TOSUN: BU MEYDANIN HER SANTİMİNDE İZİN VAR
Fehmi Tosun'un kızı Besna Tosun da Emine annenin 30 yıl önce çocuklarıyla Hasan'ın annesi olarak geldiği Galatasaray Meydanında bir sürü evladı olduğunu dile getirdi. "Hepimiz Hasan olduk, Emine annenin yanındayız" diyen Tosun, "Dünyanın en uzun süren sivil eyleminin tohumlarını attı, o tohumlar kök saldı, filizlendi, büyüdü. Senin köklerin, dalların, çiçekleriniziz anne. Buradayız yanı başındayız. Sevginle, direnişinle, inadınla, sabrınla bize çok şey öğrettin. Mirasına sahip çıkacağız. Çocukların, torunların, kardeşlerin mücadele arkadaşların, ardılların burada. Yanı başındayız. 30 yıl içinde sadece bize değil bütün dünyaya direniş örneği gösterdin. Bu meydan sıradan bir meydan değil. Bu meydanın her santiminde izlerimiz var, burada büyüdük. Senin izin var. bu meydan artık dünyanın direnişin, hafızanın meydanı. Hepimiz senden öğrendiklerimizle direniyoruz sana bir kez daha söz veriyoruz, öğrettiklerine, bıraktığın mirasa, mücadeleye, direnişe, aynı kararlılıkla sahip çıkacağız. Nasıl ki sen 30 yıldır hiç susmadın, durmadın biz de sana söz veriyoruz hiç durmayacağız, hiç vazgeçmeyeceğiz kaybedenlerden adil bir yargı önünde hesap sorana kadar, kayıplarımızı bulup kendi elimizle toprağa verene kadar bu mücadele sürecek. Sen rahat uyu, çocukların burada" dedi. 
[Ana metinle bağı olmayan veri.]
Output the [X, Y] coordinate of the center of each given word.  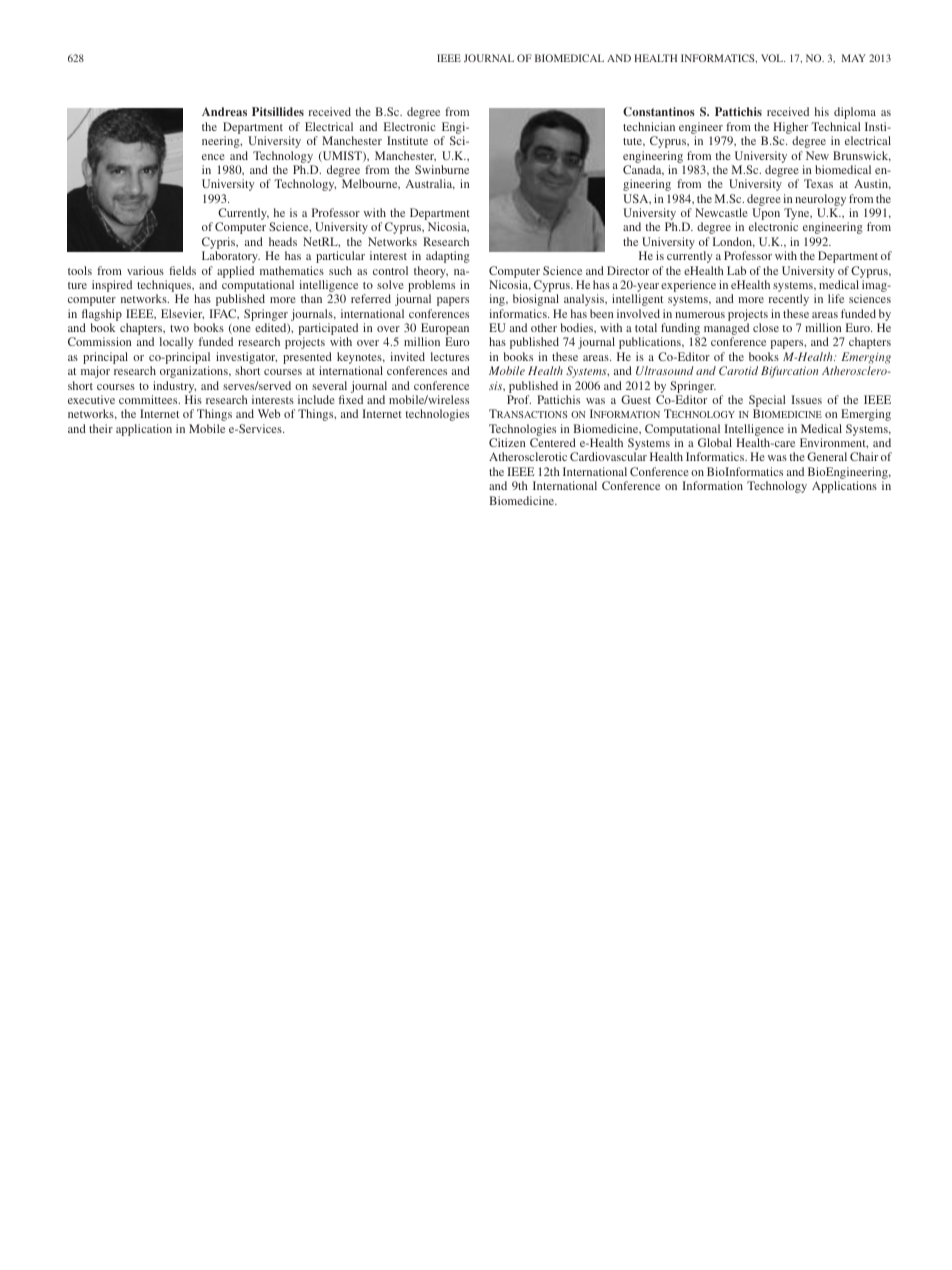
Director [628, 270]
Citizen [507, 442]
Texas [818, 183]
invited [407, 356]
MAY [854, 58]
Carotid [738, 371]
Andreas [224, 111]
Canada [643, 170]
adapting [448, 257]
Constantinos [659, 111]
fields [182, 270]
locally [176, 343]
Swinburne [442, 169]
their [101, 428]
KESKİN: BURADAN BİR KAHRAMANI UĞURLUYORUZ
Törende son olarak kayıpların avukatı, kayıp yakınlarının yol arkadaşı İHD Eş Genel Başkanı Eren Keskin söz aldı. Keskin, şunları söyledi: "Buradan bir kahramanı uğurluyoruz. Bazı insanlar öyle bir coğrafya doğar ki... Doğdukları andan itibaren mücadeleye başlar. Doğumundan itibaren ömrü mücadeleyle geçmiş. Ama bu mücadeleden öğrenmiş ve öğretmiş. Bu coğrafyanın hatta belki dünyanın en uzun erimli sivil itaatsizlik eylemini başlatan bir kahraman Emine anne. Hepimiz ona çok borçluyuz. Yıllardır şu meydanı açtırmak için uğraşıyoruz bir yıl boyunca işkenceyle gözaltına alındık. Ama bugün Emine anne verdiği mücadele Cumartesi Annelerinin verdiği mücadele o kadar güçlü ki onu sevmeyenlere,  bizi sevmeyenlere bile burayı açtırdı. Bu öyle bir mücadele. Sana çok şey borçluyuz, bize çok şey öğrettin. Rahat uyu."

Duygusal anların yaşandığı törende konuşmaların ardından Emine anne, zılgıtlar ve alkışlarla, kayıp yakını kadınların omuzlarında Galatasaray Meydanından çıkarıldı. 

Emine Ocak için 16.00'da Gazi Cemevinde tören düzenlenecek ardından Gazi Mezarlığına yürünecek. Emine anne, yıllardır faillerinin yargılanması için mücadele ettiği oğlu Hasan'ın mezarının yanında toprağa verilecek.